Die Energiewende braucht besseres Informationsmanagement!

Gastautor Portrait

Gerhard Oswald

SAP AG
24. März 2014

Informationstechnologie war und ist schon immer ein wichtiger Stützpfeiler für die Zuverlässigkeit unserer Energieversorgung. Operationelle Technologie (OT), wie z.B. Scada-Systeme, sorgt für den reibungslosen Betrieb der Kraftwerke und Netze. Informationstechnologie (IT), wie z.B. SAP-Systeme, unterstützt Geschäftsprozesse rund um Instandhaltung, Vertrieb, Kundenservice, Controlling, u.a.
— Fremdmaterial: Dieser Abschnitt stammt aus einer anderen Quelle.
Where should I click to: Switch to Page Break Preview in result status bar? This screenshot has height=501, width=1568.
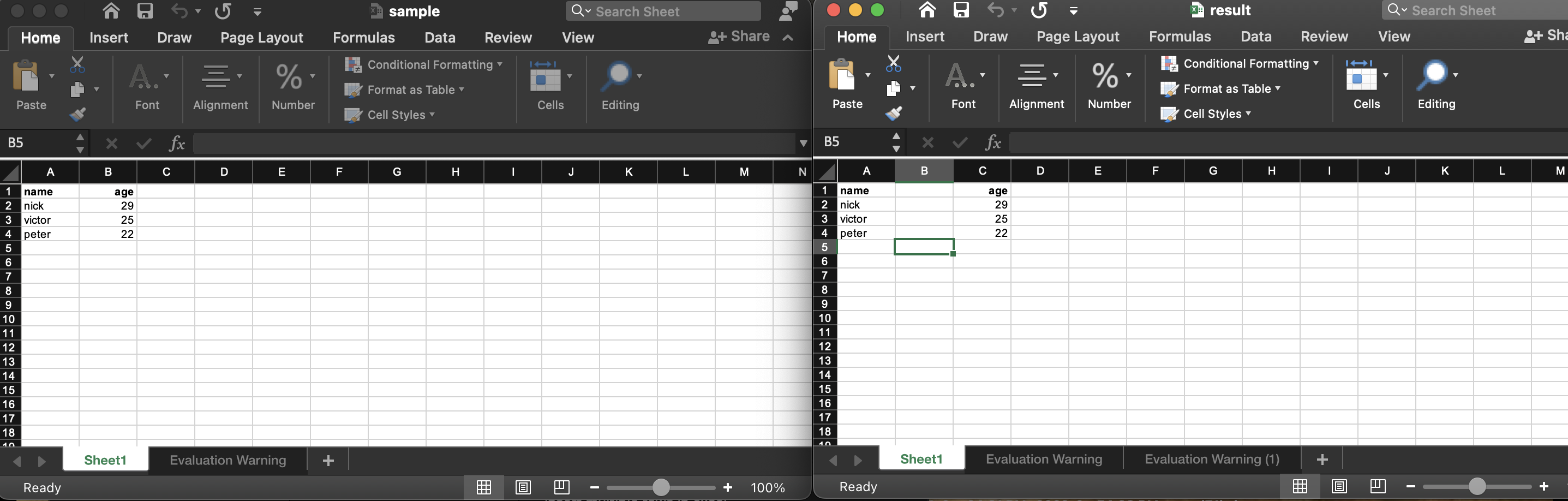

Im Rahmen der Energiewende erleben wir nun eine drastische Änderung der Anforderungen an dieses über Jahrzehnte eingespielte Energiesystem. Die schwankende Einspeisung von immer größeren Energiemengen aus regenerativer Erzeugung in die Verteilnetze bringt die OT-Systeme immer mehr an den Rand der Belastbarkeit. Smart Metering und Smart Grids sorgen dabei für eine Explosion der Datenmengen. Auch der steigende Wettbewerbsdruck auf der Vertriebsseite sorgt für wachsende Anforderungen der Verbraucher an konsistenten Service über immer neue Kontaktkanäle. Brief, Telefon, PC, Smart Phone, Social Media: Der Kunde möchte die Wahl und muss in allen Kanälen konsistente Informationen vorfinden. Bedingt durch die großen Datenmengen und die zunehmende Kommunikation über Web-Technologien spielt dabei der Datenschutz eine immer wichtigere Rolle. (Der aktuelle NSA-Skandal tut dazu sein Übriges.)

Hier wird modernes Informationsmanagement gebraucht. Die alte Trennung zwischen IT und OT ist nicht mehr zeitgemäß. Vielmehr müssen große Datenmengen aus unterschiedlichen Systemen zusammen gebracht und in Echtzeit analysiert und verarbeitet werden. Dadurch lassen sich bestehende Geschäftsprozesse verbessern und auch neue Geschäftsmodelle verwirklichen. So sind z.B. für Demand Response Programme oder virtuelle Kraftwerke Daten aus unterschiedlichen Quellen notwendig: Anlagendaten, Verbrauchsdaten, Geodaten, Einspeisedaten und Wetterdaten.PC Vernetzung

Das Zusammenwachsen von IT und OT wird durch moderne Informationstechnologien ermöglicht. In-Memory Datenbanken wie SAP HANA ermöglichen sowohl die Echtzeitverarbeitung von großen Datenmengen aus unterschiedlichen Quellen als auch das Anstoßen von Prozessen und Aktionen, zum Beispiel für Demand Response. Mobile Geräte lassen sich direkt in die Abläufe integrieren, so dass auch Techniker im Außendienst stets über aktuelle Informationen verfügen und ihr Einsatz optimal gestaltet werden kann. Neue Lösungen lassen sich einfach in der Cloud bereitstellen, so dass der Implementierungs-und Wartungsaufwand minimiert wird.

Die technische Basis ist also verfügbar. Ihr konsequenter Einsatz erfordert allerdings ein Umdenken auch innerhalb der Versorgungsunternehmen. Über Jahrzehnte gewachsene und weitgehend isolierte „Einsatzinseln“, sowohl auf OT- als auch IT-Seite müssen in gemeinsamen Lösungen verzahnt werden. Um die Akzeptanz bei den Verbrauchern zu erhöhen, muss eine konsequente Datensicherheit sowohl gegen externe Angriffe als auch interne Verwendung der Daten gewährleistet sein. Hier sind gerade die großen Energieversorger gefordert, die durch ihre Erfahrung im Betrieb umfassender, übergreifender Energiesysteme neue Lösungen entwickeln und dadurch auch neue Geschäftsfelder erschließen kann. Die Erfahrung zeigt, dass weder die Versorgungsindustrie noch die IT-Branche alleine die notwendigen Lösungen entwickeln können. Die von EnBW und SAP geschlossene Partnerschaft ist ein Beispiel dafür, wie neue Entwicklungen gemeinsam vorangetrieben werden. Der Aufbau eines modernen Energiesystems, in dem Millionen Haushalte und Unternehmen bei Verbrauch und Erzeugung zusammenspielen, ist ein wichtiger Pfeiler für die Energiewende und das beste Beispiel, wie moderne Technologie zum Nutzen der Menschen eingesetzt werden kann.